## Selected extract
○ ○ ○ ○

I agree that usually nobody ever looks into the log file. The
time when people *do* look into the log file is when they encounter
trouble, and my stance is that the default configuration should be
such that the log contains clues as to what may be the problem.
If a statement sometimes takes unreasonably long, it is very
valuable corroborative information that the statement occasionally
waits more than a second for a lock.
Yours,
Laurenz Albe
Greetings,
* Laurenz Albe (laurenz.albe@cybertec.at) wrote:
On Tue, 2024-02-06 at 12:29 -0500, Tom Lane wrote:
Nathan Bossart <nathandbossart@gmail.com> writes:
It looks like there are two ideas:
[...]
* Set log_lock_waits on by default. The folks on this thread seem to
support this idea, but given the lively discussion for enabling
log_checkpoints by default [0], I'm hesitant to commit something like
this without further community discussion.I was, and remain, of the opinion that that was a bad idea that
we'll eventually revert, just like we previously got rid of most
inessential log chatter in the default configuration. So I doubt
you'll have much trouble guessing my opinion of this one. I think
the default logging configuration should be chosen with the
understanding that nobody ever looks at the logs of most
installations, and we should be more worried about their disk space
consumption than anything else. Admittedly, log_lock_waits is less
bad than log_checkpoints, because no such events will occur in a
well-tuned configuration ... but still, it's going to be useless
chatter in the average installation.Unsurprisingly, I want to argue against that.
I tend to agree with this position- log_checkpoints being on has been a
recommended configuration for a very long time and is valuable
information to have about what's been happening when someone does go and
look at the log.
Having log_lock_waits on by default is likely to be less noisy and even
more useful for going back in time to figure out what happened.
You say that it is less bad than "log_checkpoints = on", and I agree.
I can't remember seeing any complaints by users about
"log_checkpoints", and I predict that the complaints about
"log_lock_waits = on" will be about as loud.
Yeah, agreed.
I am all for avoiding useless chatter in the log. In my personal
experience, that is usually "database typo does not exist" and
constraint violation errors. I always recommend people to enable
"log_lock_waits", and so far I have not seen it spam the logs.
I really wish we could separate out the messages about typos and
constraint violations from these logs about processes waiting a long
time for locks or about checkpoints or even PANIC's or other really
important messages. That said, that's a different problem and not
something this change needs to concern itself with.

○ ○ ○ ○

## Dataset extract
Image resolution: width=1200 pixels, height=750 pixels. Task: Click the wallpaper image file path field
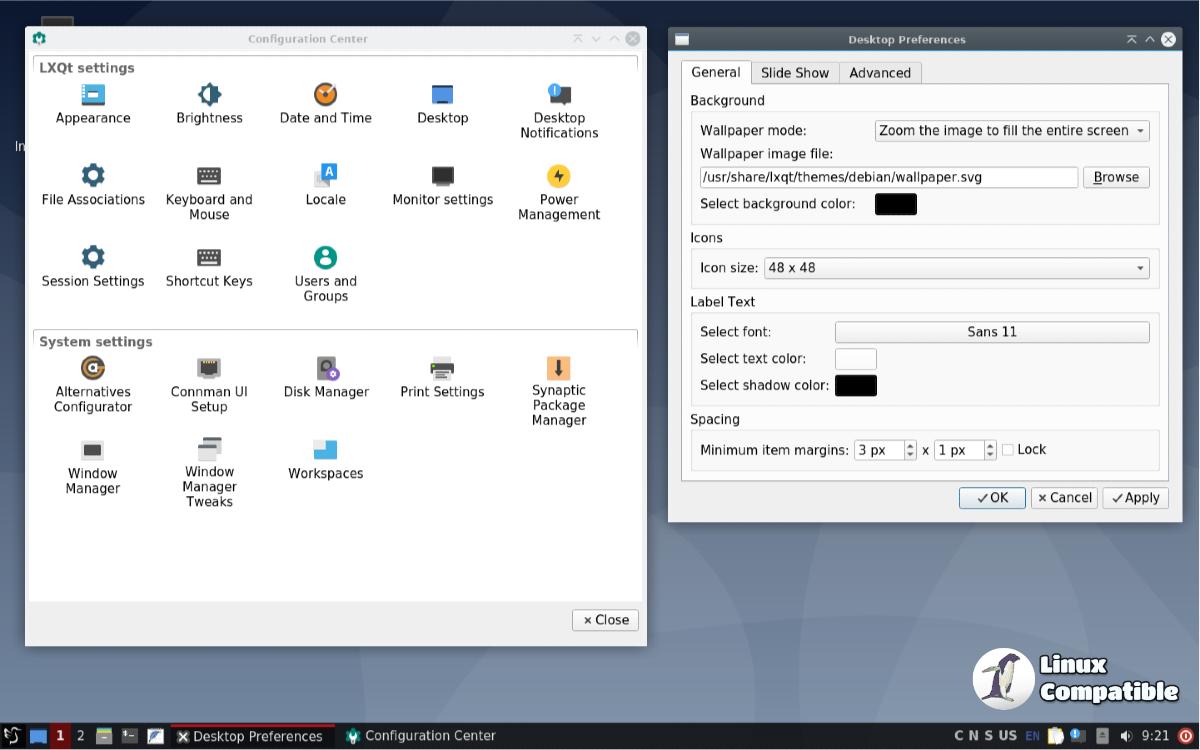[x=888, y=177]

○ ○ ○ ○

## List of tasks
1. In the log_lock_waits thread, what two kinds of messages are called the usual useless chatter in the log?
2. Carry the log_lock_waits thread forward from its final line.

## Answers for the exercise
1. "database typo does not exist" messages and constraint violation errors.

2.
As for if we want to separate out log_lock_waits from deadlock_timeout-
no, I don't think we do, for the reasons that Tom mentioned. I don't
see it as necessary either for enabling log_lock_waits by default.
Waiting deadlock_timeout amount of time for a lock certainly is a
problem already and once we've waited that amount of time, I can't see
the time spent logging about it as being a serious issue.
+1 for simply enabling log_lock_waits by default.
All that said ... if we did come up with a nice way to separate out the
timing for deadlock_timeout and log_lock_waits, I wouldn't necessarily
be against it. Perhaps one approach to that would be to set just one
timer but have it be the lower of the two, and then set another when
that fires (if there's more waiting to do) and then catch it when it
happens... Again, I'd view this as some independent improvement though
and not a requirement for just enabling log_lock_waits by default.
Thanks,
Stephen
Stephen Frost <sfrost@snowman.net> writes:
On Tue, 2024-02-06 at 12:29 -0500, Tom Lane wrote:
I was, and remain, of the opinion that that was a bad idea that
we'll eventually revert, just like we previously got rid of most
inessential log chatter in the default configuration.
Unsurprisingly, I want to argue against that.
I tend to agree with this position- log_checkpoints being on has been a
recommended configuration for a very long time and is valuable
information to have about what's been happening when someone does go and
look at the log.
We turned on default log_checkpoints in v15, which means that behavior
has been in the field for about sixteen months. I don't think that
that gives it the status of a settled issue; my bet is that most
users still have not seen it.
regards, tom lane
Greetings,
* Tom Lane (tgl@sss.pgh.pa.us) wrote:
Stephen Frost <sfrost@snowman.net> writes:
On Tue, 2024-02-06 at 12:29 -0500, Tom Lane wrote:
I was, and remain, of the opinion that that was a bad idea that
we'll eventually revert, just like we previously got rid of most
inessential log chatter in the default configuration.Unsurprisingly, I want to argue against that.
I tend to agree with this position- log_checkpoints being on has been a
recommended configuration for a very long time and is valuable
information to have about what's been happening when someone does go and
look at the log.We turned on default log_checkpoints in v15, which means that behavior
has been in the field for about sixteen months. I don't think that
that gives it the status of a settled issue; my bet is that most
users still have not seen it.
Apologies for not being clear- log_checkpoints being on has been a
configuration setting that I (and many others I've run into) have been
recommending since as far back as I can remember.
I was not referring to the change in the default.
Thanks,
Stephen
Hi,
this patch is still on the table, though for v18 now.
Nathan mentioned up-thread that he was hesitant to commit this without
further discussion. Laurenz, Stephen and I are +1 on this, but when it
comes to committers having chimed in only Tom did so far and was -1.
Are there any others who have an opinion on this?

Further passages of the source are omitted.